El esperado live action de “Cómo entrenar a tu dragón” se ha convertido en un fenómeno cinematográfico mundial al recaudar 197 millones de dólares en su primer fin de semana, superando todas las expectativas de la industria. Con un presupuesto estimado de 150 millones, la cinta ya logró recuperar su inversión inicial y apunta a ser uno de los mayores éxitos del año.

Dirigida por Dean DeBlois, el mismo cineasta detrás de la trilogía animada, la película ha sido aclamada tanto por la crítica como por el público, que la ha calificado como “uno de los mejores live action de la historia”. La historia del joven vikingo Hipo y su entrañable dragón Chimuelo volvió a conquistar corazones, ahora con actores reales, espectaculares efectos visuales y una narrativa fiel al espíritu original.

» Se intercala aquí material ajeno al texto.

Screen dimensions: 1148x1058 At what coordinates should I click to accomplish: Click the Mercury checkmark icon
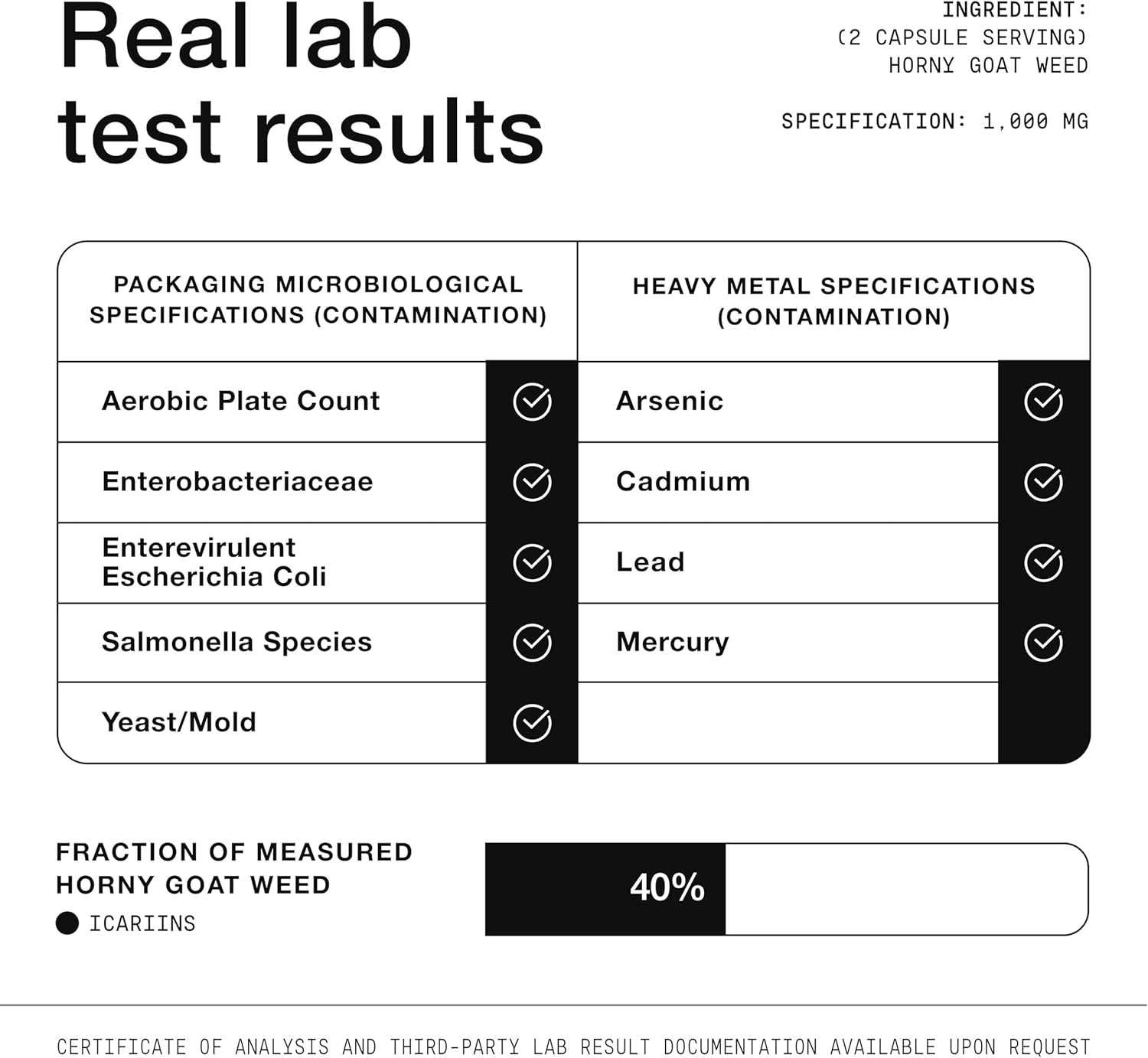pos(1043,643)
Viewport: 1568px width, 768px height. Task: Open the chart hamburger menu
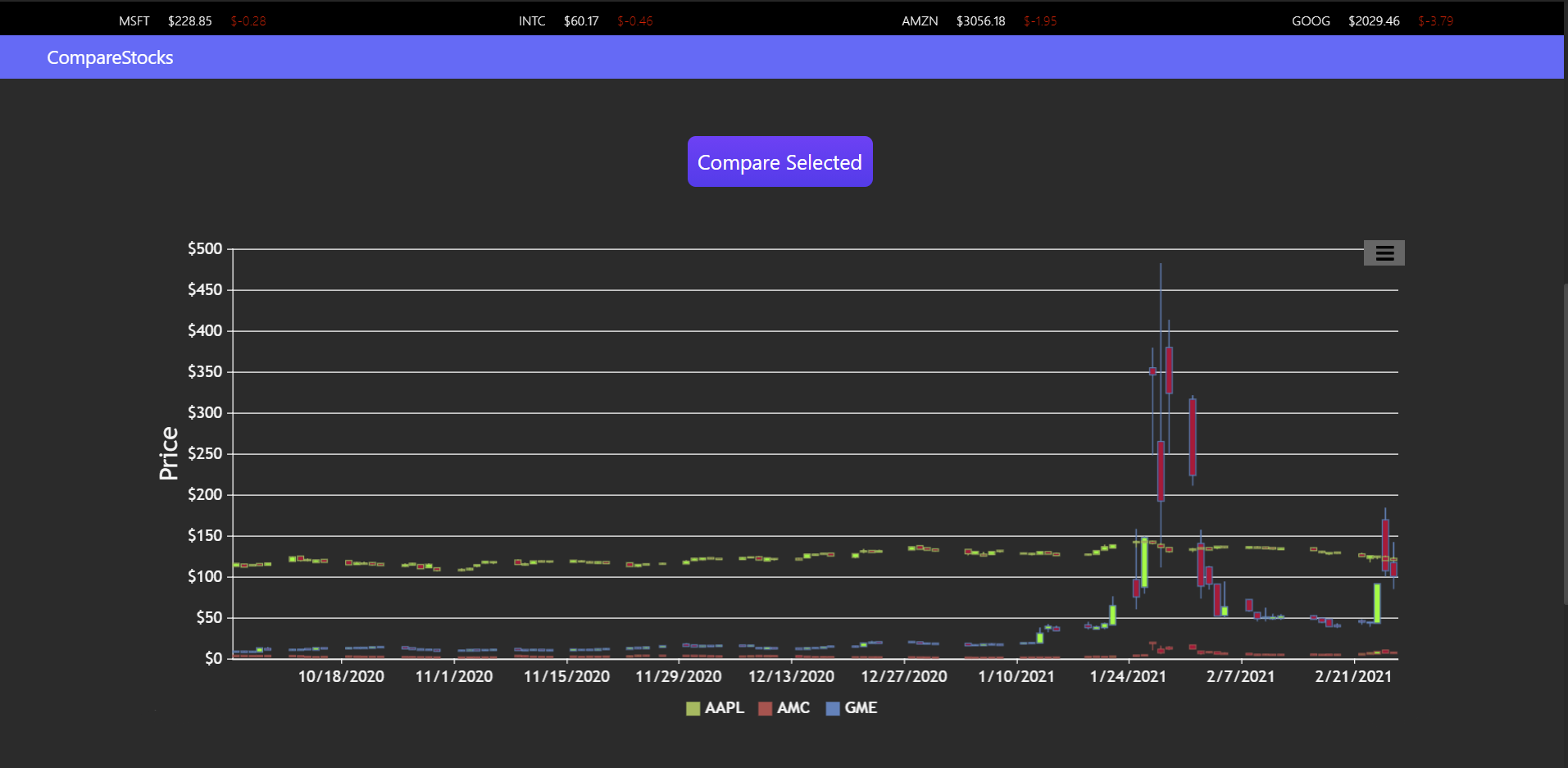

El estreno global se llevó a cabo en más de 50 países, con un arranque particularmente fuerte en Estados Unidos, México, Reino Unido, Japón y Brasil. Los expertos señalan que el éxito radica no solo en el cariño del público por la franquicia, sino también en el equilibrio que logró la producción entre la nostalgia, la calidad visual y la innovación narrativa.

Una de las mayores sorpresas fue la excelente recepción del público adulto, que elogió la profundidad emocional, el mensaje de inclusión y el vínculo entre humanos y criaturas fantásticas. Además, las redes sociales estallaron en elogios hacia el diseño de Chimuelo en su versión realista, al que muchos describieron como “perfectamente adorable y majestuoso”.

DreamWorks y Universal Pictures celebraron el resultado como una prueba de que los live action pueden funcionar si se cuidan los detalles y se respeta la esencia de la historia. Incluso analistas ya proyectan que la cinta podría superar los 600 millones de dólares en taquilla mundial, posicionándose como una de las adaptaciones más exitosas del estudio.

Con este debut, “Cómo entrenar a tu dragón” no solo ha devuelto la fe en el género de adaptaciones live action, sino que ha marcado un precedente sobre cómo hacerlas bien: con pasión, respeto por el material original y una producción impecable.